3. Consul/etcd Integration

#!/bin/bash
# consul-hmac-restart.sh
# Integrate with Consul for service discovery

# Deregister service before restart
curl -X PUT "http://consul:8500/v1/agent/service/deregister/hmac-file-server"

# Restart HMAC server
systemctl restart hmac-file-server

# Wait for service to be ready
while ! ./hmac-health-check.sh; do
    sleep 5
done

# Re-register service
curl -X PUT "http://consul:8500/v1/agent/service/register" \
  -d '{
    "ID": "hmac-file-server",
    "Name": "hmac-file-server",
    "Address": "vm2",
    "Port": 8080,
    "Check": {
      "HTTP": "http://vm2:8080/health",
      "Interval": "30s"
    }
  }'

# Trigger dependent service reloads via Consul watches
consul event -name="hmac-restarted" "HMAC File Server restarted on vm2"

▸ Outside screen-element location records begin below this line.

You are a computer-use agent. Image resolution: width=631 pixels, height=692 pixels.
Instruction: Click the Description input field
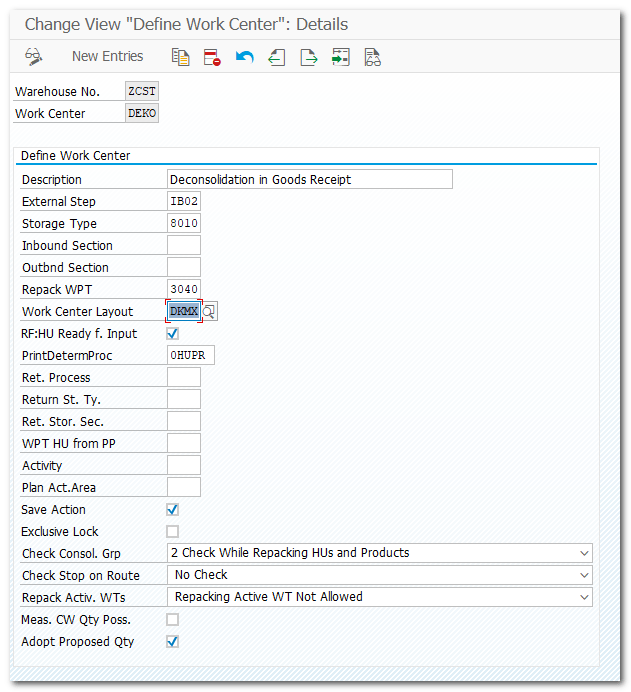pyautogui.click(x=310, y=180)
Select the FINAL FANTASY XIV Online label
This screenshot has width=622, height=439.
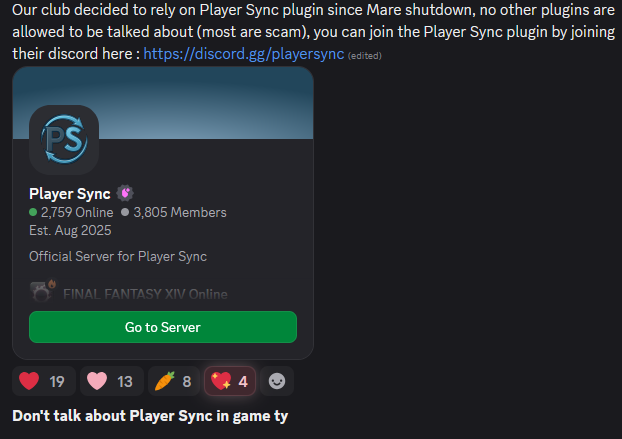145,294
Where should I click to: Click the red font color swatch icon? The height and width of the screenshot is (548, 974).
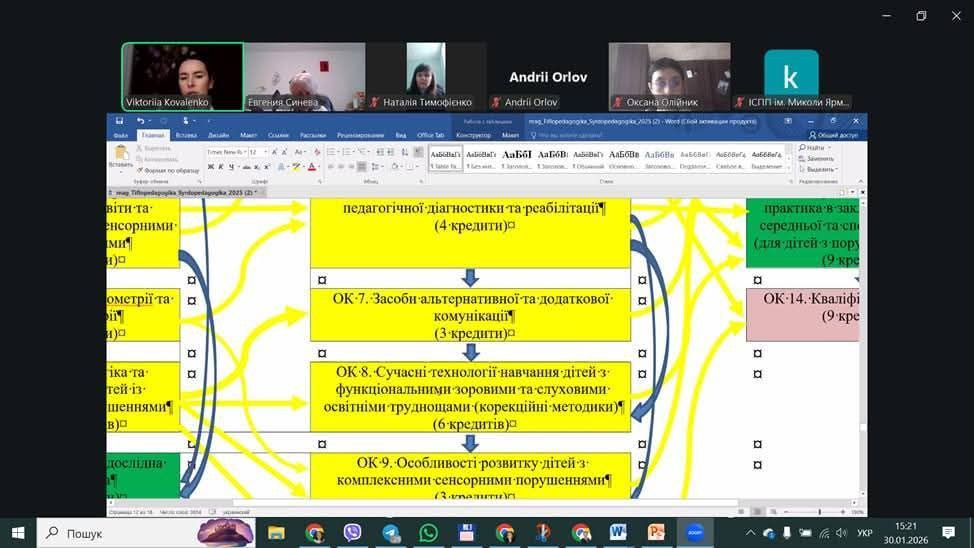pyautogui.click(x=311, y=167)
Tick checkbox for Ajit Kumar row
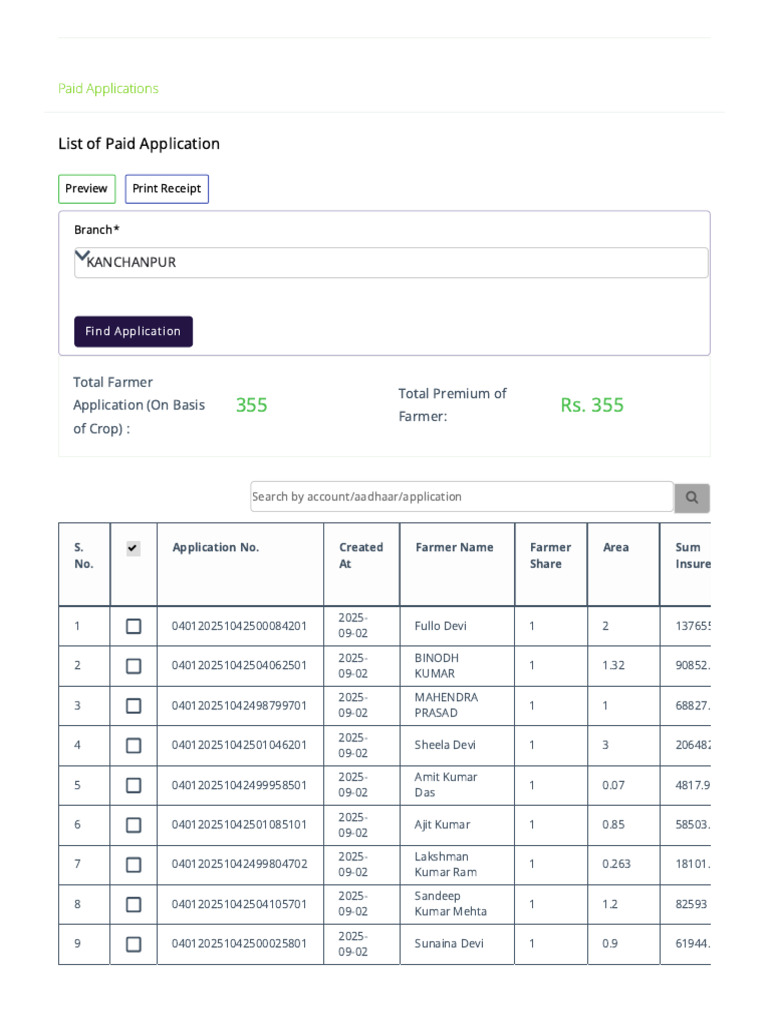Viewport: 768px width, 1024px height. pos(133,825)
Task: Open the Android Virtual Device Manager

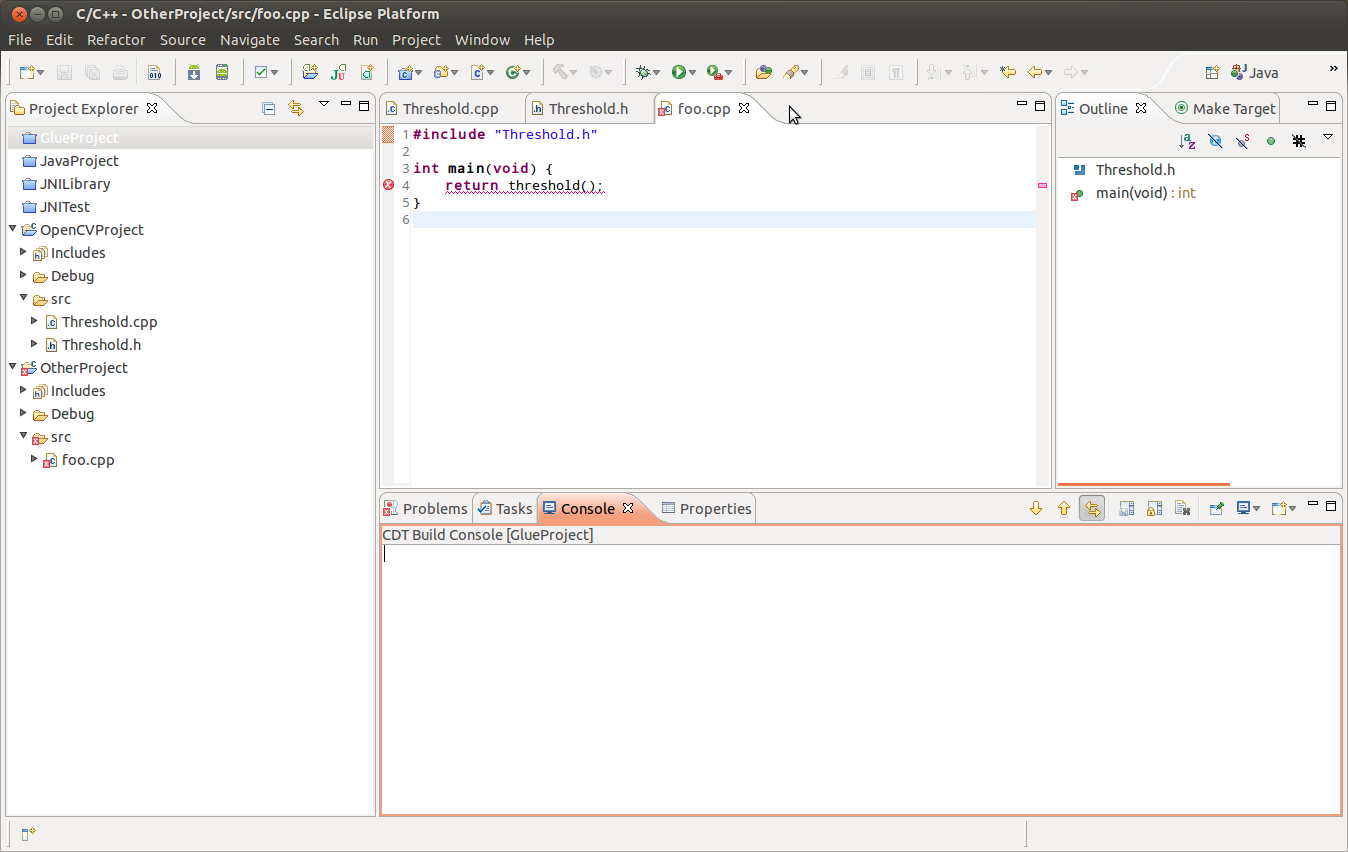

🔍 Troubleshooting Client Issues

Symptoms of Client Restart Needed:

  • Upload requests returning "connection refused"
  • Timeouts on upload attempts
  • "Service temporarily unavailable" errors
  • Cached upload slots returning 404/410

Diagnosis Commands:

# Check client connection pools
ss -tuln | grep :8080

# Test upload endpoint from client VM
curl -I http://hmac-server:8080/upload

# Check client application logs
journalctl -u your-app-server -f

# Verify DNS resolution
nslookup hmac-server
dig hmac-server

Quick Fixes:

# Clear client-side DNS cache
systemctl restart systemd-resolved

# Reset client HTTP connections
ss -K dst hmac-server

# Force application reconnection
systemctl restart your-app-server

🎯 Best Practices for Production

1. Rolling Restarts

  • Use multiple HMAC server instances behind load balancer
  • Restart one instance at a time
  • Monitor client reconnection success

2. Health Check Integration

  • Implement deep health checks that test upload functionality
  • Use health check results in load balancer decisions
  • Monitor client-side connection success rates

3. Session Persistence

  • Use Redis cluster for session sharing
  • Implement upload session recovery
  • Provide client reconnection grace periods

4. Monitoring and Alerts

# Monitor upload success rates
watch -n 30 'curl -s http://hmac-server:9090/metrics | grep upload_success_total'

# Monitor client connections
watch -n 10 'ss -tuln | grep :8080 | wc -l'

# Monitor Redis session store
redis-cli info keyspace

📋 Restart Checklist

Before HMAC Server Restart:

  • Identify all client VMs and applications
  • Verify Redis cluster health
  • Check current upload queue status
  • Notify operations team

During Restart:

  • Execute graceful shutdown
  • Monitor client reconnection attempts
  • Verify upload session recovery
  • Check Redis session persistence

After Restart:

  • Restart/reload client applications as needed
  • Verify upload functionality from all client VMs
  • Monitor error rates and connection counts
  • Update monitoring dashboards

Client Applications to Restart:

  • XMPP servers (ejabberd, Prosody)
  • Web application servers
  • API gateway services
  • Load balancers (if upstream issues)
  • Monitoring agents

This comprehensive approach ensures minimal disruption during HMAC File Server restarts in distributed environments.